---------- TEXT PROVIDED

It will be interesting over the next year or so to see how the architecture of the controller evolves. I wrote about some of this in the SDN Working Thoughts #3 post. I think we are coming to an understanding that there are variations to just running a controller in band with the data flows. I think we will conclude that having a controller act as session border control device translating between the legacy protocol world and the OpenFlow world is also a non-starter, but this is the current hedge strategy of most incumbent vendors. As the world of SDN evolves, we will look back and see the path to what SDN has become by looking at the failures as proofs along the way. The industry will solve the scaling and large state questions, but I think the solutions will be shown to exist closer to the hardware (i.e. network) than most envision in the pure software only view.
In a prior post I had made a reference to an article that was partially inspired by a post by Pascale Vicat-Blanc on the Lyattis blog. The Lyatiss team has been working on a cloud language for virtual infrastructure modeling. In particular, it generalizes the Flowvisor concept of virtualizing the physical network infrastructure to include application concepts. I am not sure of the extent of their orchestration goals. Do they expect Cloudweaver to spin up the VMs and storage, place them on specific servers, configure the network to satisfy specific traffic engineering constraints, and finally tear down the VMs? I am not sure. With Nicira now part of VMWare what is the future for NOX/ONIX and will other companies be innovators or implementors?
There is another potential market evolution to consider when we think about the controller. The silicon developers are looking to develop chips that disaggregate servers into individual components. The objective is to make the components of the server, especially the CPU upgradable. Some people have envisioned this type of compute cluster to be controlled by OpenFlow, but I think that is unlikely. Network protocols will be around for a very long time, but putting that aside, the question is what does this type of compute clustering do for the network? How much server to server traffic stays in the rack / cluster / pod / DC? I am not sure how much of this evolution will have to do with OpenFlow, but what I do know is that this type of compute evolution will have a lot to do with SDN, if you believe that SDN is about defining network topologies based the needs of the applications that use the network.

--------------------
---------- SUPPLIED MATERIAL

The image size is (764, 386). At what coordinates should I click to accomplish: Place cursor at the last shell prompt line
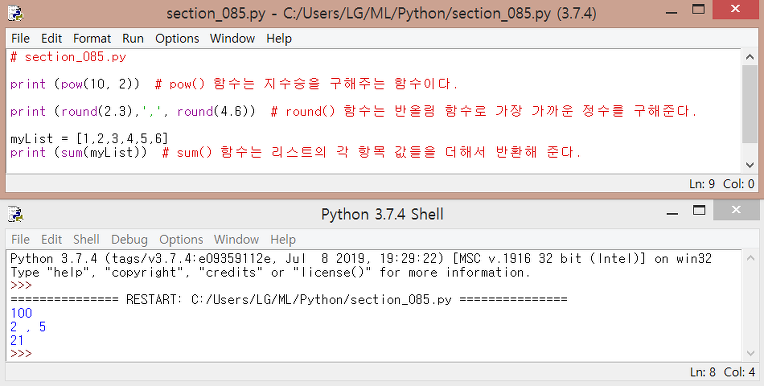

--------------------

• **EXERCISE PROMPT**:
Please answer these questions about the SDN controller text, one answer per line:
1. Which post does the writer say already covers some of the controller architecture topics?
2. What company is Nicira now part of?
3. Which server component do the silicon developers especially want to make upgradable?

• **THE RESPONSE**:
1. SDN Working Thoughts #3
2. VMWare
3. The CPU